School of Medicine, Southwest Jiaotong University, Laboratory of Allergy and Precision Medicine, Chengdu Institute of Respiratory Health, The Third People's Hospital of Chengdu, Affiliated Hospital of Southwest Jiaotong University, Chengdu 610031, China; Department of Pulmonary and Critical Care Medicine, Chengdu Third People's Hospital Branch of National Clinical Research Center for Respiratory Disease, Affiliated Hospital of ChongQing Medical University, Chengdu 610031, China.
School of Medicine, Southwest Jiaotong University, Laboratory of Allergy and Precision Medicine, Chengdu Institute of Respiratory Health, The Third People's Hospital of Chengdu, Affiliated Hospital of Southwest Jiaotong University, Chengdu 610031, China.
Ecotoxicol Environ Saf. 2022 Oct 1;244:114039. doi: 10.1016/j.ecoenv.2022.114039. Epub 2022 Aug 30.
Evidence suggests that exposure to PM increased hospitalization and mortality rates of respiratory diseases. However, the potential biomarkers and targets associated with PM-induced lung dysfunction are not fully discovered.
Gene Ontology (GO), Kyoto Encyclopedia of Genes and Genomes (KEGG) and HALLMARK enrichment analysis of the RNA-seq data (Beas-2B cells treated with PM) were applied. Gene set enrichment analysis (GSEA) was performed to identify the biological processes correlated with autophagy. Three gene expression profile datasets (GSE158954, GSE155616 and GSE182199) were downloaded from the Gene Expression Omnibus (GEO) database to identify the potential targets. PM-exposed mice were constructed. Real-time qPCR, siRNA transfection, western blot, immunofluorescence, and pathological staining were applied for validation both in vitro and in vivo studies.

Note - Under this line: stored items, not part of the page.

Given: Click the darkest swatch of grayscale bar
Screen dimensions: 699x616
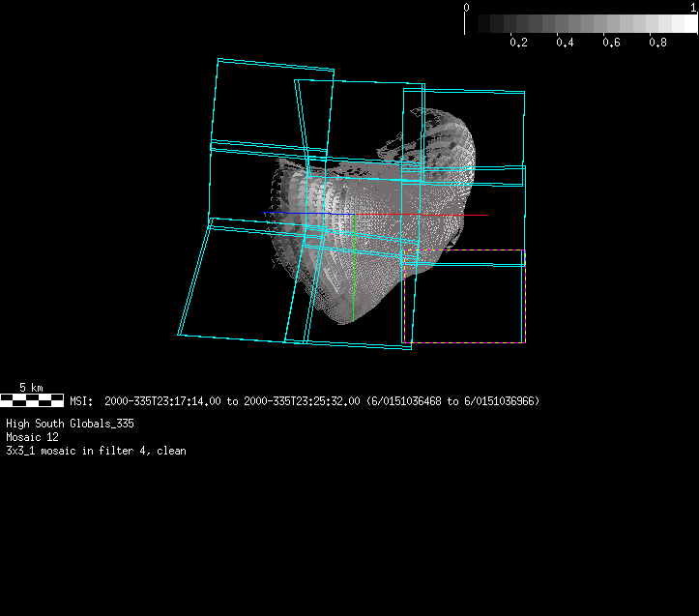Looking at the screenshot, I should (473, 23).
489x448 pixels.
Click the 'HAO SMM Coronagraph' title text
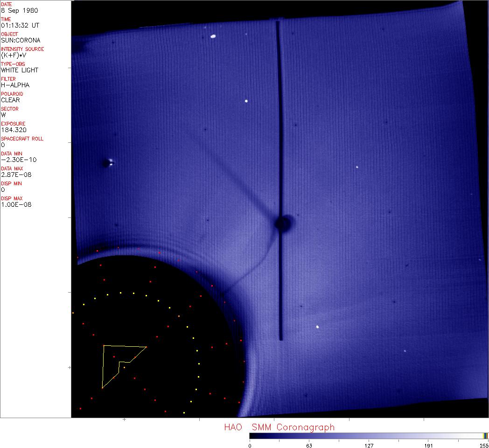pos(279,427)
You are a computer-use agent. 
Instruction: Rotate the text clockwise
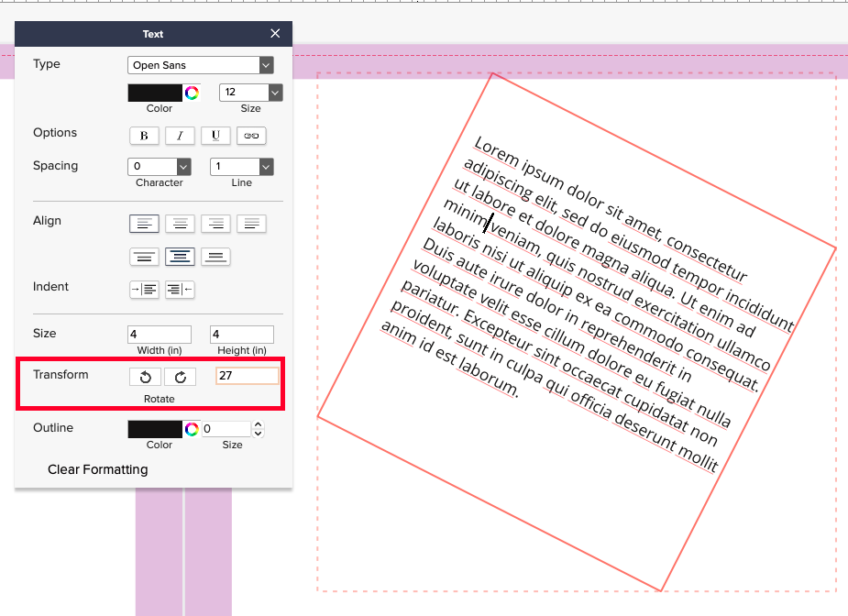click(180, 377)
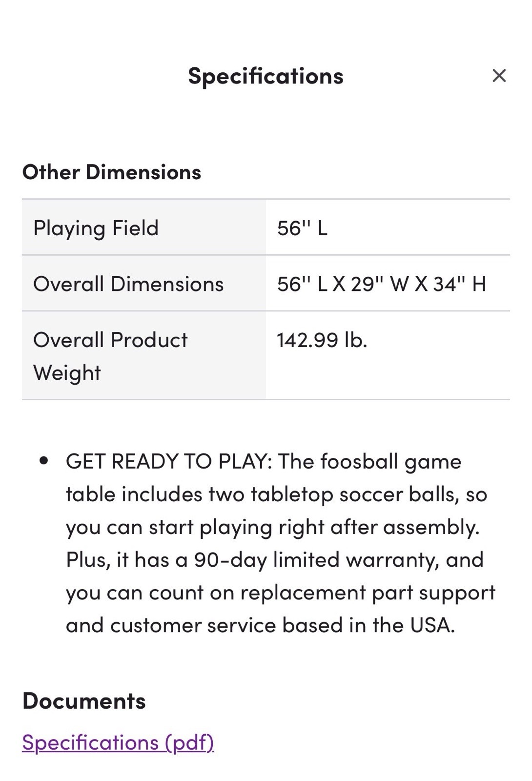The image size is (532, 781).
Task: Select the 56'' L X 29'' W X 34'' H value
Action: point(381,284)
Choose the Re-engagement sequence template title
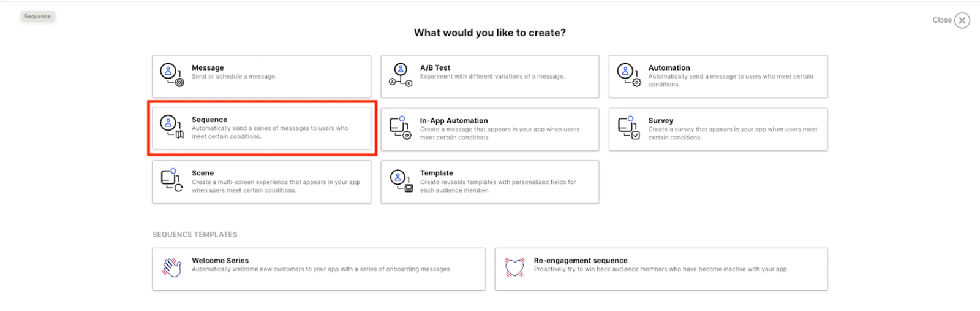This screenshot has height=311, width=980. coord(580,260)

GO, KEGG and HALLMARK enrichment based on RNA-seq data showed that the differentially expressed genes (DEGs) were associated with autophagy like lysosome and macroautophagy. GSEA analysis revealed that PM was positively correlated with autophagy-related biological processes compared with control group. Venn diagrams identified IL24 was upregulated in our data as well as in these three datasets (GSE158954, GSE155616 and GSE182199) after PM exposure. Consistent with the analysis, activation of autophagy by PM was validated in vivo and in vitro. In PM-exposed mice, lung pathological changes were observed, including airway inflammation and mucus secretion. The mRNA and protein levels of the key gene, IL24, were significantly increased. Moreover, Bafilomycin A1, the inhibitor of autophagy, inhibited the autophagy and ameliorated lung injury induced by PM2.5. Furthermore, downregulation of IL24 decreased autophagy activity. Meanwhile, IL24 was regulated by mTOR signaling.
In summary, we discovered a potential relationship between IL24 and autophagy during PM exposure. IL24 might be a novel potential biomarker or therapeutic target in PM caused lung dysfunction through regulation of autophagy.
有证据表明,PM 的暴露会增加呼吸道疾病的住院率和死亡率。然而,与 PM 诱导的肺功能障碍相关的潜在生物标志物和靶点尚未完全发现。
对 PM(Beas-2B 细胞)处理后的 RNA-seq 数据进行基因本体论(GO)、京都基因与基因组百科全书(KEGG)和 HALLMARK 富集分析。进行基因集富集分析(GSEA)以鉴定与自噬相关的生物学过程。从基因表达综合数据库(GEO)下载了三个基因表达谱数据集(GSE158954、GSE155616 和 GSE182199),以鉴定潜在的靶标。构建 PM 暴露的小鼠模型。在体外和体内研究中,应用实时 qPCR、siRNA 转染、western blot、免疫荧光和病理染色进行验证。
基于 RNA-seq 数据的 GO、KEGG 和 HALLMARK 富集分析表明,差异表达基因(DEGs)与自噬相关,如溶酶体和巨自噬。GSEA 分析表明,与对照组相比,PM 与自噬相关的生物学过程呈正相关。Venn 图显示,在我们的数据以及这三个数据集(GSE158954、GSE155616 和 GSE182199)中,IL24 在 PM 暴露后上调。与分析一致,PM 在体内和体外均能激活自噬。在 PM 暴露的小鼠中,观察到肺部病理变化,包括气道炎症和粘液分泌。关键基因 IL24 的 mRNA 和蛋白水平显著增加。此外,自噬抑制剂 Bafilomycin A1 抑制了 PM2.5 诱导的自噬和肺损伤。此外,IL24 的下调降低了自噬活性。同时,IL24 受 mTOR 信号通路调节。
综上所述,我们在 PM 暴露过程中发现了 IL24 与自噬之间的潜在关系。IL24 可能是 PM 引起的肺功能障碍的一种新的潜在生物标志物或治疗靶点,通过调节自噬发挥作用。